**Work required**. Format the material below, from its first line through the line containing "Expand the 满油箱", as a Markdown table with the columns Row and Line. Give each line a row number and leave out blank lines.

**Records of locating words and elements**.
-*-*-
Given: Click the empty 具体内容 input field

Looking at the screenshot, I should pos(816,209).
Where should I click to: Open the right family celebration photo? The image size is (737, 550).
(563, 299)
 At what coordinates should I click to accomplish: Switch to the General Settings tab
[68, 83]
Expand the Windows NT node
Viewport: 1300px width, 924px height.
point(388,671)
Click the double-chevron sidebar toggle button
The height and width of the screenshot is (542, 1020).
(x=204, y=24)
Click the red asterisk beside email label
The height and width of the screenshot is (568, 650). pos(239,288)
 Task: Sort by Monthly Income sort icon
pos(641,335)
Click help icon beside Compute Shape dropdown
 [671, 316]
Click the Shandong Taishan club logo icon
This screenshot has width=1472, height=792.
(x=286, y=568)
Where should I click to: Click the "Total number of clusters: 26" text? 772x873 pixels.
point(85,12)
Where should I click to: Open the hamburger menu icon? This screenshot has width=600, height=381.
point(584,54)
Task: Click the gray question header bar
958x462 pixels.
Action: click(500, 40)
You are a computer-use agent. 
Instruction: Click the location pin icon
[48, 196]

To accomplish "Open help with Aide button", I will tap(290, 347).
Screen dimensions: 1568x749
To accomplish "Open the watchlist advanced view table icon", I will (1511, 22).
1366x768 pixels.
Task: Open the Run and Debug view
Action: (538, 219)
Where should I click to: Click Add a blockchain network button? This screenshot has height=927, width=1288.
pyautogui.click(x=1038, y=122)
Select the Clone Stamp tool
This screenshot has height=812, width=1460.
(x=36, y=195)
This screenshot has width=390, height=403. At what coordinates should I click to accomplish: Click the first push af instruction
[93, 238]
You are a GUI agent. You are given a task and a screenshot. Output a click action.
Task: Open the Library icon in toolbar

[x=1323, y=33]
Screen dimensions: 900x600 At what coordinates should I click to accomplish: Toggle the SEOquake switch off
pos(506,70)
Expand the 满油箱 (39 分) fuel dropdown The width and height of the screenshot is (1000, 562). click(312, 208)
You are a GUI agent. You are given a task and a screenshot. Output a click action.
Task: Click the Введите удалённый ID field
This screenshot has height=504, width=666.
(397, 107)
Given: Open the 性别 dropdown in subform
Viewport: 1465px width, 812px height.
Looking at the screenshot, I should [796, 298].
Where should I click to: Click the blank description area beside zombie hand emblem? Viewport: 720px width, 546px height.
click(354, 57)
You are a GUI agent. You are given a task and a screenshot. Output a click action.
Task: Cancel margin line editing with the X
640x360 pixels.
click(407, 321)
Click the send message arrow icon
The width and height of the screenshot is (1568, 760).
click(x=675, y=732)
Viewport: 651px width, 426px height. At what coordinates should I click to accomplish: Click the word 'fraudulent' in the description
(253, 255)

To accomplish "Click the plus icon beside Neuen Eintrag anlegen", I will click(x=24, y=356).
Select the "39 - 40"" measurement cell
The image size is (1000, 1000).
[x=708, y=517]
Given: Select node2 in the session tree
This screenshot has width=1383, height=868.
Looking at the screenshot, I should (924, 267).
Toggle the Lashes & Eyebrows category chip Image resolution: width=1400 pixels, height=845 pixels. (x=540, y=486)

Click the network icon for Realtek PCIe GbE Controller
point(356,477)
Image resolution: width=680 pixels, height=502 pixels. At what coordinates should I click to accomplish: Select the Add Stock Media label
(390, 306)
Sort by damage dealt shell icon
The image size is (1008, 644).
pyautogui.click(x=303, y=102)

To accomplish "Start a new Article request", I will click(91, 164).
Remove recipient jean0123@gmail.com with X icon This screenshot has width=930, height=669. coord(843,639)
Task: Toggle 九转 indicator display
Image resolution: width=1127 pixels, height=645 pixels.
-*-*-
**Result for this exercise**.
| Row | Line |
|---|---|
| 1 | Given: Click the empty 具体内容 input field |
| 2 | Looking at the screenshot, I should pos(816,209). |
| 3 | Where should I click to: Open the right family celebration photo? The image size is (737, 550). |
| 4 | (563, 299) |
| 5 |  At what coordinates should I click to accomplish: Switch to the General Settings tab |
| 6 | [68, 83] |
| 7 | Expand the Windows NT node |
| 8 | Viewport: 1300px width, 924px height. |
| 9 | point(388,671) |
| 10 | Click the double-chevron sidebar toggle button |
| 11 | The height and width of the screenshot is (542, 1020). |
| 12 | (x=204, y=24) |
| 13 | Click the red asterisk beside email label |
| 14 | The height and width of the screenshot is (568, 650). pos(239,288) |
| 15 |  Task: Sort by Monthly Income sort icon |
| 16 | pos(641,335) |
| 17 | Click help icon beside Compute Shape dropdown |
| 18 |  [671, 316] |
| 19 | Click the Shandong Taishan club logo icon |
| 20 | This screenshot has width=1472, height=792. |
| 21 | (x=286, y=568) |
| 22 | Where should I click to: Click the "Total number of clusters: 26" text? 772x873 pixels. |
| 23 | point(85,12) |
| 24 | Where should I click to: Open the hamburger menu icon? This screenshot has width=600, height=381. |
| 25 | point(584,54) |
| 26 | Task: Click the gray question header bar |
| 27 | 958x462 pixels. |
| 28 | Action: click(500, 40) |
| 29 | You are a computer-use agent.  |
| 30 | Instruction: Click the location pin icon |
| 31 | [48, 196] |
| 32 | To accomplish "Open help with Aide button", I will tap(290, 347). |
| 33 | Screen dimensions: 1568x749 |
| 34 | To accomplish "Open the watchlist advanced view table icon", I will (1511, 22). |
| 35 | 1366x768 pixels. |
| 36 | Task: Open the Run and Debug view |
| 37 | Action: (538, 219) |
| 38 | Where should I click to: Click Add a blockchain network button? This screenshot has height=927, width=1288. |
| 39 | pyautogui.click(x=1038, y=122) |
| 40 | Select the Clone Stamp tool |
| 41 | This screenshot has height=812, width=1460. |
| 42 | (x=36, y=195) |
| 43 | This screenshot has width=390, height=403. At what coordinates should I click to accomplish: Click the first push af instruction |
| 44 | [93, 238] |
| 45 | You are a GUI agent. You are given a task and a screenshot. Output a click action. |
| 46 | Task: Open the Library icon in toolbar |
| 47 | [x=1323, y=33] |
| 48 | Screen dimensions: 900x600 At what coordinates should I click to accomplish: Toggle the SEOquake switch off |
| 49 | pos(506,70) |
| 50 | Expand the 满油箱 (39 分) fuel dropdown The width and height of the screenshot is (1000, 562). click(312, 208) |